Jeremy Corbyn, ein langjähriger linker Hinterbänkler, stieg 2015 in die Führung der Labour-Partei auf, in Folge der weitreichenden Enttäuschungen der neoliberalen Blair-Politik, eines starken Wachstums der Labour-Mitgliedschaft aufgrund linker Organisierungskampagnen und einer früheren Parteireform, die regulären Parteimitgliedern ermächtigte, den Parteivorsitzenden zu wählen. Die neue Führung und politische Orientierung machten Spannungen mit den zentristischen Anhängern Tony Blairs, die immer noch zahlreich und sehr einflussreich im Parlament und Parteiapparat sind, unvermeidlich.

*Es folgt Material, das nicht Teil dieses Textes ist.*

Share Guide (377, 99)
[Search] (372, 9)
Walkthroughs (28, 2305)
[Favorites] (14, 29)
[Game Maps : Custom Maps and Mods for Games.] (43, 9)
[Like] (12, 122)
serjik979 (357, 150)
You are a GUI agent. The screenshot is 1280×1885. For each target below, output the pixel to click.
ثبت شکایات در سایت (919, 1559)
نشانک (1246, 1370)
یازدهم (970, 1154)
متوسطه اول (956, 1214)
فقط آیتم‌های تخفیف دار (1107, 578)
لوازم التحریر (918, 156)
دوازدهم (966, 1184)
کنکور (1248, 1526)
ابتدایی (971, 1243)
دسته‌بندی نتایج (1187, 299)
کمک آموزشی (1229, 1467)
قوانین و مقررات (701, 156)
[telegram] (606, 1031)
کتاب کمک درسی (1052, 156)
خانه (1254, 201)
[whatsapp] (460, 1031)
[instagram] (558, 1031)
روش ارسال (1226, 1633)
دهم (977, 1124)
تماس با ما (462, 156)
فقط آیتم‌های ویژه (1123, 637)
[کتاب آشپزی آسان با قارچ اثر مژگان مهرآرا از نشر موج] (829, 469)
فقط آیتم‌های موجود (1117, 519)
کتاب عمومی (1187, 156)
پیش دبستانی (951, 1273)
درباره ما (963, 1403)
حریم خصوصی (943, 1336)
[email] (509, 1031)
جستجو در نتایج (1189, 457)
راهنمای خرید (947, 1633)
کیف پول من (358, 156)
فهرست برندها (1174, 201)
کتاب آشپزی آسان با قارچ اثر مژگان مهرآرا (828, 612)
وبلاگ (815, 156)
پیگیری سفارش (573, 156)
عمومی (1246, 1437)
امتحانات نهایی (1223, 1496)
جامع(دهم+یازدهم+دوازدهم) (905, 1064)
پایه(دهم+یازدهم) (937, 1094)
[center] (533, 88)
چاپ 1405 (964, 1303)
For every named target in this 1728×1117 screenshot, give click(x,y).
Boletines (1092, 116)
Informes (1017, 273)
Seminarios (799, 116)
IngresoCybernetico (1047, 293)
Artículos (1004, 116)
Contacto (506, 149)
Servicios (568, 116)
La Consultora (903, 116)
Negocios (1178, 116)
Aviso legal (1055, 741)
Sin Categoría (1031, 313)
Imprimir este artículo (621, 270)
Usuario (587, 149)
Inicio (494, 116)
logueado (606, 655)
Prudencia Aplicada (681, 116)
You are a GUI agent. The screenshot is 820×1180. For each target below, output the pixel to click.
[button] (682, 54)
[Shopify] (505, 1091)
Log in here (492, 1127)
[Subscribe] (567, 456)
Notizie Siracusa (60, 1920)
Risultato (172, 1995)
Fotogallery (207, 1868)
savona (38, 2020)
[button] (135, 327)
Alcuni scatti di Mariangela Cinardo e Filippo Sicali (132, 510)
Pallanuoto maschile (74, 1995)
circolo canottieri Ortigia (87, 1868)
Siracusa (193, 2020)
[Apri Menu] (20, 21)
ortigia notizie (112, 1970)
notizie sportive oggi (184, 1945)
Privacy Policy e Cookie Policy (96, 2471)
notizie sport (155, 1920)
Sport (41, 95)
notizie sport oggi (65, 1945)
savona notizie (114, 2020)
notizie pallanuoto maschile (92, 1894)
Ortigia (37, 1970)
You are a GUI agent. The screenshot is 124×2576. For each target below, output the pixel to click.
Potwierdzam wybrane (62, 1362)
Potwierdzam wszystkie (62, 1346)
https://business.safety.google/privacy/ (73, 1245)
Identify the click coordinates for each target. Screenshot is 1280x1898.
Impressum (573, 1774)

Corbyn war ein lebenslanger Kämpfer für Menschenrechte einschließlich der Rechte der PalästinenserInnen. Er zog daher viele ähnlich gesinnte Aktivisten an. Diese Gesinnung wurde schnell von den wichtigsten jüdischen kommunalen und prozionistischen Organisationen im Vereinten Königreich ins Visier genommen und mit Hilfe israelischer Regierungsstellen als antisemitisch diffamiert.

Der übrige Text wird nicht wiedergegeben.